The decentralized nature of cryptocurrencies attracts people from many different backgrounds. Libertarians like it because it takes fiat power away from what they consider to be already-too-big governments. Others see bitcoin’s anonymity as a shield for clandestine activities. The criminal element is an unfortunate truth that bitcoin enthusiasts try to avoid talking about.
“There are a lot of people excited,” Julian Rodriguez says, “from a computer science view, a libertarian view, an anarchist view. Bitcoin means something different to everyone.”
As Katherine sees it, bitcoin offers a financial escape route. “The Federal Reserve and the way that they create money out of nothing, that’s unsustainable and it’s going to crash eventually. I mean it is crashing and they just keep trying to prop it up.” Her eyes widen. “You have to get on a lifeboat; the Titanic, to me, it’s already sunk.”

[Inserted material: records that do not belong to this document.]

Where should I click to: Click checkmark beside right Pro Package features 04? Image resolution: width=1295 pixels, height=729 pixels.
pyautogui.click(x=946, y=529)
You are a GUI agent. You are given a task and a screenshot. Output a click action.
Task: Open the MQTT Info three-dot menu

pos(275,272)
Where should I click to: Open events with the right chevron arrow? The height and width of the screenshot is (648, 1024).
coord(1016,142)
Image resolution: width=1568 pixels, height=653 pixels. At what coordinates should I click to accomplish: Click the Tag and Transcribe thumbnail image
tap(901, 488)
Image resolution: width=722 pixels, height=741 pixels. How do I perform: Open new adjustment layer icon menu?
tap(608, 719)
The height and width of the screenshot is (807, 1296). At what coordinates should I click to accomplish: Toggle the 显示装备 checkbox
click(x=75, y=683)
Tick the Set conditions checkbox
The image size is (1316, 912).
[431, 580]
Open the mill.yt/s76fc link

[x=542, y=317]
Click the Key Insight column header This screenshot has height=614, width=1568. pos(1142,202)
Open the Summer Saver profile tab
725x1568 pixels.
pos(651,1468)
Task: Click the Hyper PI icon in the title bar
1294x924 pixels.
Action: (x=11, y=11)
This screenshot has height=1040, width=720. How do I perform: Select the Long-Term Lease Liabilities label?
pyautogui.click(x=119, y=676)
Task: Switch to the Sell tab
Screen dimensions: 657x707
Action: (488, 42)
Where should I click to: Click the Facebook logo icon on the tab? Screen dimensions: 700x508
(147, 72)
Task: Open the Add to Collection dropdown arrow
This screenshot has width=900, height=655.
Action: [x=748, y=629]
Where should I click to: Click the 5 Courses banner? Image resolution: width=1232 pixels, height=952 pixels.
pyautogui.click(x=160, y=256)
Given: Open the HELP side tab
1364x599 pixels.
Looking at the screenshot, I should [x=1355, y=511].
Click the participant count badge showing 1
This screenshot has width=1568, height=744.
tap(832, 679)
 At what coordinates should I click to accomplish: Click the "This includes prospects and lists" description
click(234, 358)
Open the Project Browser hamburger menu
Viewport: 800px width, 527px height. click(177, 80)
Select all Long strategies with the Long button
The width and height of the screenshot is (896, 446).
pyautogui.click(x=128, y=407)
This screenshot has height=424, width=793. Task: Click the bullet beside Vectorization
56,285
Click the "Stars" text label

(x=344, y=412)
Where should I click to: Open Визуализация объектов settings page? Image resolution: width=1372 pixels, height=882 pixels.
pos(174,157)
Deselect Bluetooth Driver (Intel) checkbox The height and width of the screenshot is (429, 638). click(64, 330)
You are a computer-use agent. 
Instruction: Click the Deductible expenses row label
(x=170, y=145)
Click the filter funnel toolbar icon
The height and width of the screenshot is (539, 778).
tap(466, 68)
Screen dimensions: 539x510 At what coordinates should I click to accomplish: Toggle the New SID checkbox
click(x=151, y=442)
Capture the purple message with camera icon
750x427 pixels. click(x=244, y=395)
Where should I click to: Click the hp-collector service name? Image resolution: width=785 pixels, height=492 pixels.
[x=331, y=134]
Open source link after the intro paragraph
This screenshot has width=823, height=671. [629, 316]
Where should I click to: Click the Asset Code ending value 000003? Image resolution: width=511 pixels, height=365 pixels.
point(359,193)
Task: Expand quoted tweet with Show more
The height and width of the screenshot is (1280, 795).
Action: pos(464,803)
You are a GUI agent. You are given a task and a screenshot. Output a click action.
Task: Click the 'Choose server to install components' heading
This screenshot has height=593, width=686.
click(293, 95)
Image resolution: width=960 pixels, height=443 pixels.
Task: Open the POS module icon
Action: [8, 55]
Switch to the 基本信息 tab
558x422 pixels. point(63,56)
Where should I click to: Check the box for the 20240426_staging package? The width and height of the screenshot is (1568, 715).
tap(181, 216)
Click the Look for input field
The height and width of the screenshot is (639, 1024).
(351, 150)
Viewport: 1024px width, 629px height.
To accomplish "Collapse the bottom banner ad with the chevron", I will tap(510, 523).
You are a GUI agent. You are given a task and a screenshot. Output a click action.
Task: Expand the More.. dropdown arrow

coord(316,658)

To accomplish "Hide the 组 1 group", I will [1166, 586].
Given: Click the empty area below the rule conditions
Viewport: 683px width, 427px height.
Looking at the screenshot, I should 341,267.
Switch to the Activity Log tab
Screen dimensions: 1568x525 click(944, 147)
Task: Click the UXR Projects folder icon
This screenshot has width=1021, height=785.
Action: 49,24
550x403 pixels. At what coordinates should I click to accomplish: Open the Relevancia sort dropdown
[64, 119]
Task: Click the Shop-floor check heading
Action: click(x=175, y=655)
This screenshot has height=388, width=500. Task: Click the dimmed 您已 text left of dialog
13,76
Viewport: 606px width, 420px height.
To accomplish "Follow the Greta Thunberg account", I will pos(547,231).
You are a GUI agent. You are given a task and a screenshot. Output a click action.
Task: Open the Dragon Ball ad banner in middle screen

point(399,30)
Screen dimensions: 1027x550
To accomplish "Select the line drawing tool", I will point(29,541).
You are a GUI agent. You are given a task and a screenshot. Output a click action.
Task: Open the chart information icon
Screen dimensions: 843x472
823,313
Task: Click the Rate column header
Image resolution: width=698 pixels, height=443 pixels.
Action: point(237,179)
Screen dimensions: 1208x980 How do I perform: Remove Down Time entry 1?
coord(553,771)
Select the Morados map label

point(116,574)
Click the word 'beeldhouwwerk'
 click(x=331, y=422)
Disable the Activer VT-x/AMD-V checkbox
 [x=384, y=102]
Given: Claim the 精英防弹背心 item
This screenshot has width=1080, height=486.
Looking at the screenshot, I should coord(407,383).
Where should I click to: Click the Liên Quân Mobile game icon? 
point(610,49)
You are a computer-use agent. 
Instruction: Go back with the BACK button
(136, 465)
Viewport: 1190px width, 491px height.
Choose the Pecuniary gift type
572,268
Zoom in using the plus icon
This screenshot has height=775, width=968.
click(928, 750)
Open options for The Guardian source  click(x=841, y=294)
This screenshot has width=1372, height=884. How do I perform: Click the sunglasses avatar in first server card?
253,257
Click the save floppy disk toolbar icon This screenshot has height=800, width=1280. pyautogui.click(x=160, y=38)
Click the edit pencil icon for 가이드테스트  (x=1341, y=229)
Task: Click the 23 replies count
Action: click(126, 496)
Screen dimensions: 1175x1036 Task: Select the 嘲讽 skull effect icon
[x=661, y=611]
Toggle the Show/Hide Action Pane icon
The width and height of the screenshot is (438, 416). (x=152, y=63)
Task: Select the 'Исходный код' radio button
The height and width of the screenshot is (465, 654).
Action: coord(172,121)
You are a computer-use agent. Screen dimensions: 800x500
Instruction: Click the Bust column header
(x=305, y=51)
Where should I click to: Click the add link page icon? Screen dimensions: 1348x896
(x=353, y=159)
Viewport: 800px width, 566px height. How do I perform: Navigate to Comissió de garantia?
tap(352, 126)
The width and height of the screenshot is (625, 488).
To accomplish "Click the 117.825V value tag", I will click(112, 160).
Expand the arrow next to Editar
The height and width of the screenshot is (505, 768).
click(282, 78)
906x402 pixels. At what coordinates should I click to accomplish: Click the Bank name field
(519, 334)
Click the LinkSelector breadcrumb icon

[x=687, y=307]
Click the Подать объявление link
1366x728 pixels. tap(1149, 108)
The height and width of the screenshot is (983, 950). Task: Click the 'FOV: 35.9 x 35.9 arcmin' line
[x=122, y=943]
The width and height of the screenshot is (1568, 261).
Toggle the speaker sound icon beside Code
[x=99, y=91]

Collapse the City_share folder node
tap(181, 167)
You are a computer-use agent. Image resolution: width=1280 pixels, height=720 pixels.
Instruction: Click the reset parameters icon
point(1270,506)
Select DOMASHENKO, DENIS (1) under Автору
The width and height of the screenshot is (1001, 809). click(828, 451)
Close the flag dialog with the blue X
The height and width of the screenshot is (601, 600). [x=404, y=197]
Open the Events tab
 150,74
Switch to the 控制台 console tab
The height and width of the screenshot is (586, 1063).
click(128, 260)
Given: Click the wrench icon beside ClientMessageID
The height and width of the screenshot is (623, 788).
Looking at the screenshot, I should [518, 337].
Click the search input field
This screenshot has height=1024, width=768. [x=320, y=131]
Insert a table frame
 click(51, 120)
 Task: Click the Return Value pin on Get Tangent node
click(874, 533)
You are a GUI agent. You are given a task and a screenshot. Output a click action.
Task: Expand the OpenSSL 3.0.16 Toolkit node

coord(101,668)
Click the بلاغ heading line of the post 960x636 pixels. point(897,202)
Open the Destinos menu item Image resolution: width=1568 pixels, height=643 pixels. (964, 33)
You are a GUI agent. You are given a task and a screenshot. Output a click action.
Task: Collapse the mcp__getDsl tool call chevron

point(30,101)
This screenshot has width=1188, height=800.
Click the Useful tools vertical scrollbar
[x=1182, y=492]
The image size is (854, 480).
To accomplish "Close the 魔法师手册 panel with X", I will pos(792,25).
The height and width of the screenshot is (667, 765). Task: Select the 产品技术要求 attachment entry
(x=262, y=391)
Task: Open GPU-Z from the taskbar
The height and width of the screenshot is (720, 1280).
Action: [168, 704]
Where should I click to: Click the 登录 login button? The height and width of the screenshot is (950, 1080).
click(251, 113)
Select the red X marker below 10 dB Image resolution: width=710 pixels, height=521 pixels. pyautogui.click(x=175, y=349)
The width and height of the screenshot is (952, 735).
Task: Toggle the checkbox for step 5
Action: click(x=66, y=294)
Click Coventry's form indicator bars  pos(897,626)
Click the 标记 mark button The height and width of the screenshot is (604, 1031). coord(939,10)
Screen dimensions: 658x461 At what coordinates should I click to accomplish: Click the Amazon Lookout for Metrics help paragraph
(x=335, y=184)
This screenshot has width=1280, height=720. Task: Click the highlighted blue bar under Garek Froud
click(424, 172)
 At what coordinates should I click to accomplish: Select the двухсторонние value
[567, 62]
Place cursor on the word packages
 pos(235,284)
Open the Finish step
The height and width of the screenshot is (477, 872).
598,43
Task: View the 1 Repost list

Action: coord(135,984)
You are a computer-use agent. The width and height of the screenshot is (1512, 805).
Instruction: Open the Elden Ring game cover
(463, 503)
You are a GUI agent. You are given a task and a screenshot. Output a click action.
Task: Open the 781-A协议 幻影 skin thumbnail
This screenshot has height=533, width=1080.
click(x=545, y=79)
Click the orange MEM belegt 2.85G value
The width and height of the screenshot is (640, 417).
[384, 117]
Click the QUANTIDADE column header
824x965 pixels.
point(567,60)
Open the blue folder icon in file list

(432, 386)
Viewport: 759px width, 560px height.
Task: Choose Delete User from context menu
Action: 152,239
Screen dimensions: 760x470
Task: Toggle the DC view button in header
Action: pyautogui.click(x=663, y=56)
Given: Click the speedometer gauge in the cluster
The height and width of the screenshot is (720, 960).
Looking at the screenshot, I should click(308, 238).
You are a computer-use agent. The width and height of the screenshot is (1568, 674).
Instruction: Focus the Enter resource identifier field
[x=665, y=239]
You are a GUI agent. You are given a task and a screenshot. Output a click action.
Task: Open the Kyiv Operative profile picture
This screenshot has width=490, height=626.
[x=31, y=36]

Both Austin Alexander and Nick Spanos see great potential in the Bitcoin Center NYC and in the currency itself. “There are no niches,” Alexander says of bitcoin. “If you look out the window at the landscape of the economy, there are no niches -- it’s canyons.”
Spanos sums the bitcoin phenomenon up in a single phrase. It is, he says, “the monetary 2.0 revolution -- right now, happening.”